Thanksgiving Bushtits

As we were cooking Thanksgiving dinner this noon, my husband happened to look out our kitchen window at the bird feeders in our back yard. “We have bushtits!”

Bushtits on suet feeder.

These gregarious little birds move around the neighborhood in a small flock. You know they are passing by their flitting flight, and their cheeping “contact” calls.

Male bushtits have dark brown irises…

Bushtits normally eat insects — scale bug, mostly, but spiders, caterpillars, wasps, ants, beetles — anything that crawls. After the 18 inches of snow dumped on the Front Range, though, insects were in short supply.

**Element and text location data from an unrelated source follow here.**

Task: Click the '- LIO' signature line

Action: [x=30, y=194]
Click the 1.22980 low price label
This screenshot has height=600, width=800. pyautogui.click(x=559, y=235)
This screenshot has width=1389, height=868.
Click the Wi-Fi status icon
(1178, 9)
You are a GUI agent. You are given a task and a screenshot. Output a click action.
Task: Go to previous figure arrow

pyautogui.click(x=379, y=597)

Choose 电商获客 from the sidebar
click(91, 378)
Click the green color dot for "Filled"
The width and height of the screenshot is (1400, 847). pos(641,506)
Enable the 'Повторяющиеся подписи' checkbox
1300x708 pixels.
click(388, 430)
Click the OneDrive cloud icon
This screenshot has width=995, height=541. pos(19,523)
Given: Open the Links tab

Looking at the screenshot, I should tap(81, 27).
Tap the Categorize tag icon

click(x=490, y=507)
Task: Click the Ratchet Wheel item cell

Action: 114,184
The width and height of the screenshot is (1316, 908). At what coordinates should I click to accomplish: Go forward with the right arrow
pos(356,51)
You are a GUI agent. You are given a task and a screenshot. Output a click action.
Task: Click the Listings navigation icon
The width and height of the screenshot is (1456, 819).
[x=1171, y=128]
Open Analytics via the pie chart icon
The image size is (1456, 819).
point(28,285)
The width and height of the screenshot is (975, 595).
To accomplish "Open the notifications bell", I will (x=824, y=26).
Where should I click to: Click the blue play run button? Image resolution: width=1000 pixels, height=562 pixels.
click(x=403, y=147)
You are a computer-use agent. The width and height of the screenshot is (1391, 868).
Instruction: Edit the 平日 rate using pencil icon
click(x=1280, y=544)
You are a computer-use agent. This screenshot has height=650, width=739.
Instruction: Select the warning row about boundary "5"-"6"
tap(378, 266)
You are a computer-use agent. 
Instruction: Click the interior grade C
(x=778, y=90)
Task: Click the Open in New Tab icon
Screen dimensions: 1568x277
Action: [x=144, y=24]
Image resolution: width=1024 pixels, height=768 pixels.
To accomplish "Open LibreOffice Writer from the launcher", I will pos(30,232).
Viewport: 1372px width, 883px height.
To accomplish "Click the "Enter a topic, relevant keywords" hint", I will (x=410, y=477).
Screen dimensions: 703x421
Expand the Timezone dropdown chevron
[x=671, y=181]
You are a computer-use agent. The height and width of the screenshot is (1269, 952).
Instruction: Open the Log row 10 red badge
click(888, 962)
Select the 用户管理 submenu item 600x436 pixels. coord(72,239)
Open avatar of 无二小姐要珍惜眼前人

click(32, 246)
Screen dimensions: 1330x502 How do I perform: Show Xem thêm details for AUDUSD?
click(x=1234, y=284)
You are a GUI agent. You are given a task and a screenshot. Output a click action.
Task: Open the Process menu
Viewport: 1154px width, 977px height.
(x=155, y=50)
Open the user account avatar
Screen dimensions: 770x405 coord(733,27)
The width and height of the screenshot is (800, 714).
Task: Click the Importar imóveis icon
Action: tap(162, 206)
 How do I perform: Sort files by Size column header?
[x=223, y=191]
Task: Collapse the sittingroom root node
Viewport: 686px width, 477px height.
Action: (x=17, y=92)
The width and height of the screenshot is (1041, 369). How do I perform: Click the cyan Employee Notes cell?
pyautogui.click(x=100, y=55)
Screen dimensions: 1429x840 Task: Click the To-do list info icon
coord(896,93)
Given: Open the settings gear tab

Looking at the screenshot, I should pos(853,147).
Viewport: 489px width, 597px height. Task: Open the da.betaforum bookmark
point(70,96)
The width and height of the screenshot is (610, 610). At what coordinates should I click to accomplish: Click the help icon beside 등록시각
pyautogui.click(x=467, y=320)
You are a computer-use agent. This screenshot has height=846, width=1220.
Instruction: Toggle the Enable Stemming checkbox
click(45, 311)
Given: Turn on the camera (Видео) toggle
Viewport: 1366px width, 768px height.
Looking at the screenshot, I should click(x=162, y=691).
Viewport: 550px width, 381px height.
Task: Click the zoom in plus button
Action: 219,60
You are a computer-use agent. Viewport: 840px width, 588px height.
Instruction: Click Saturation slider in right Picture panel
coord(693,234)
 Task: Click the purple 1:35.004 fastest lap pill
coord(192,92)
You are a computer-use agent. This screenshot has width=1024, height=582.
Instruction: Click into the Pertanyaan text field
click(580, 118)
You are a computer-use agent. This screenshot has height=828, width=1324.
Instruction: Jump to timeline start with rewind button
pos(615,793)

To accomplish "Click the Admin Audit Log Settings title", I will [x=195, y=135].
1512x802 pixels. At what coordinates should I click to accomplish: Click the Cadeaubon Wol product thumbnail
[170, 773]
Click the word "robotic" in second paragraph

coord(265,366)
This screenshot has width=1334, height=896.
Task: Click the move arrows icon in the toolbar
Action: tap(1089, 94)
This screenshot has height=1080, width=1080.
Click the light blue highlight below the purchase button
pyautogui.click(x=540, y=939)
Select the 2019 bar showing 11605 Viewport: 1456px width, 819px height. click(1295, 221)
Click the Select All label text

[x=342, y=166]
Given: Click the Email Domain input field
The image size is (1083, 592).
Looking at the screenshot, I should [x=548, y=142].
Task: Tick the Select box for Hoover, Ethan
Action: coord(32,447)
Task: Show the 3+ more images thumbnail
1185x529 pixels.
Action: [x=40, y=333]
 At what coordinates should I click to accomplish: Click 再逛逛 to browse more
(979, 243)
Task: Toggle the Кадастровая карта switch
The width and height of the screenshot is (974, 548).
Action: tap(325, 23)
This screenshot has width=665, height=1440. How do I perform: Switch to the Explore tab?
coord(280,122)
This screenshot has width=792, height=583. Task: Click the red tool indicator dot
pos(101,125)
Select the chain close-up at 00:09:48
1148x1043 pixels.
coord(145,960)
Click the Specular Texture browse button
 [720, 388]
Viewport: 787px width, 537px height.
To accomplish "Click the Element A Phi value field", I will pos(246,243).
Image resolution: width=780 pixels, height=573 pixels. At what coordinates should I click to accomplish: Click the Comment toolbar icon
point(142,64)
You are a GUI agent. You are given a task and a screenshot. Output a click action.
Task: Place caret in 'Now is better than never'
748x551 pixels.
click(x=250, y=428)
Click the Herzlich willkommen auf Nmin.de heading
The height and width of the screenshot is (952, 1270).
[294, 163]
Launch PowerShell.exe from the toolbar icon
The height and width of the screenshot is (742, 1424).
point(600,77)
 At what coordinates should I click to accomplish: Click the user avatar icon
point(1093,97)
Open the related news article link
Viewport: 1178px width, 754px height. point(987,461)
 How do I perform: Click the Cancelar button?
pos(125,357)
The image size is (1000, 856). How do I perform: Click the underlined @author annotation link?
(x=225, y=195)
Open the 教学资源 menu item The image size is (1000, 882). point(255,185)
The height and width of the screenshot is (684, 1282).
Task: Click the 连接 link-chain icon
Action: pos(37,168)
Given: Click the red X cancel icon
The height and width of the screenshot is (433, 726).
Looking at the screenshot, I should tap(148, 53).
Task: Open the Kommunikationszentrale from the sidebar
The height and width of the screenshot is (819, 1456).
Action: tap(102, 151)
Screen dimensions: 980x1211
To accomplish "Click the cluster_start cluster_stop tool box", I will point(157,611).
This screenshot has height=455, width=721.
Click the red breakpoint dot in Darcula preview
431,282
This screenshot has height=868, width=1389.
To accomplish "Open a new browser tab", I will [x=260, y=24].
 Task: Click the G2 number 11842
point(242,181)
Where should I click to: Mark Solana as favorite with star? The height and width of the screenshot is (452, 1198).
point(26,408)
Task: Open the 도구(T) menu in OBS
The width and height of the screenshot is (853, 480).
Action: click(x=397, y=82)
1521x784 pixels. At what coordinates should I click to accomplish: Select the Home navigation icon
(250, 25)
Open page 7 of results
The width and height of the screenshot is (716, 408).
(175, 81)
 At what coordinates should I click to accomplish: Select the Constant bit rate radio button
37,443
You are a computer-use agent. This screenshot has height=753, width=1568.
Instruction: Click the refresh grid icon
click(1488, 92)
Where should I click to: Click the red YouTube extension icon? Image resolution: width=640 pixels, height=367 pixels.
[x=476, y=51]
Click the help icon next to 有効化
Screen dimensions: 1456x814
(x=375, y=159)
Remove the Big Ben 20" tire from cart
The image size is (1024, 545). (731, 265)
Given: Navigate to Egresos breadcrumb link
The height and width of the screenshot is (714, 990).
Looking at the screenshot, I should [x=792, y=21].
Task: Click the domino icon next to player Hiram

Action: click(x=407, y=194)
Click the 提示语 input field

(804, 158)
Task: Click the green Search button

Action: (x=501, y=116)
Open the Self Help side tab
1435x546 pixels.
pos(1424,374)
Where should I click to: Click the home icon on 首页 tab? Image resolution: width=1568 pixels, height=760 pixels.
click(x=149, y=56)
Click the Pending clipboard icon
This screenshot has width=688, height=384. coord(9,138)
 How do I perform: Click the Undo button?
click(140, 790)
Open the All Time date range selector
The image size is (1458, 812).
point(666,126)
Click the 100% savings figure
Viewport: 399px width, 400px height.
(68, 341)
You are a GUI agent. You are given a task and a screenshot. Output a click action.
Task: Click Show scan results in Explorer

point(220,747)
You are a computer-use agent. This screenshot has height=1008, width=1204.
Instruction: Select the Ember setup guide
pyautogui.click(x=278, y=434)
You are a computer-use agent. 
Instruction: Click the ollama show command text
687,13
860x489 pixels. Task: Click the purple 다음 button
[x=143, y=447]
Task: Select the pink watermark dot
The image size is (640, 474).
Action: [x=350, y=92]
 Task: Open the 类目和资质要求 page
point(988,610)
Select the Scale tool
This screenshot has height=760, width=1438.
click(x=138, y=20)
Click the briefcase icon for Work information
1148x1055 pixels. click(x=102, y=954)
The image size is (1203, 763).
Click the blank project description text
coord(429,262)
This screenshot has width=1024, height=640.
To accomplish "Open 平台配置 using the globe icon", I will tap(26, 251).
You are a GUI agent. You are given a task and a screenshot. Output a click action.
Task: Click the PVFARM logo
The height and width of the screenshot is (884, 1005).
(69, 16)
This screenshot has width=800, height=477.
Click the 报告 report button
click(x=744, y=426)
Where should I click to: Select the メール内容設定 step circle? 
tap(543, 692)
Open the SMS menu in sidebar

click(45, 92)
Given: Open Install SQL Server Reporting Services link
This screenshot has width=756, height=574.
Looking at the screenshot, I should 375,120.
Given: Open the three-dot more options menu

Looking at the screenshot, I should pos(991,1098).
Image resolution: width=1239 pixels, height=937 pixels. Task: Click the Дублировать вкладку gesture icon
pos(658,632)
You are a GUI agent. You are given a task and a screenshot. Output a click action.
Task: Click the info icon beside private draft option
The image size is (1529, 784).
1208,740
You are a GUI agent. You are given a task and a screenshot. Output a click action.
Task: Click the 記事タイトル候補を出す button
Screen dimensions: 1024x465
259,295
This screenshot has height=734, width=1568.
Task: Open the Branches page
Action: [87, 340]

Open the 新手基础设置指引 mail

…while female bushtits have yellow eyes.

And so they resorted to our feeders.

I don’t know whether this is a bit of mealworm suet, or a chunk of sunflower.

In the summertime, bushtits need to eat 80% of their body weight to keep from losing weight. That adds up to a lot of scale bugs.

Either will give her energy through the cold weather.

But in winter they have to eat more. They are probably less choosy about how they get their calories. And are thankful for whatever they find.

Female leaves feeder with a choice morsel.

I think I’ll make sure I’ve got plenty of mealworm suet for them, in any case.

2 responses to “Thanksgiving Bushtits”

  1. What a treat for us (to see) and for the bushtit (to eat)! Well done on both counts.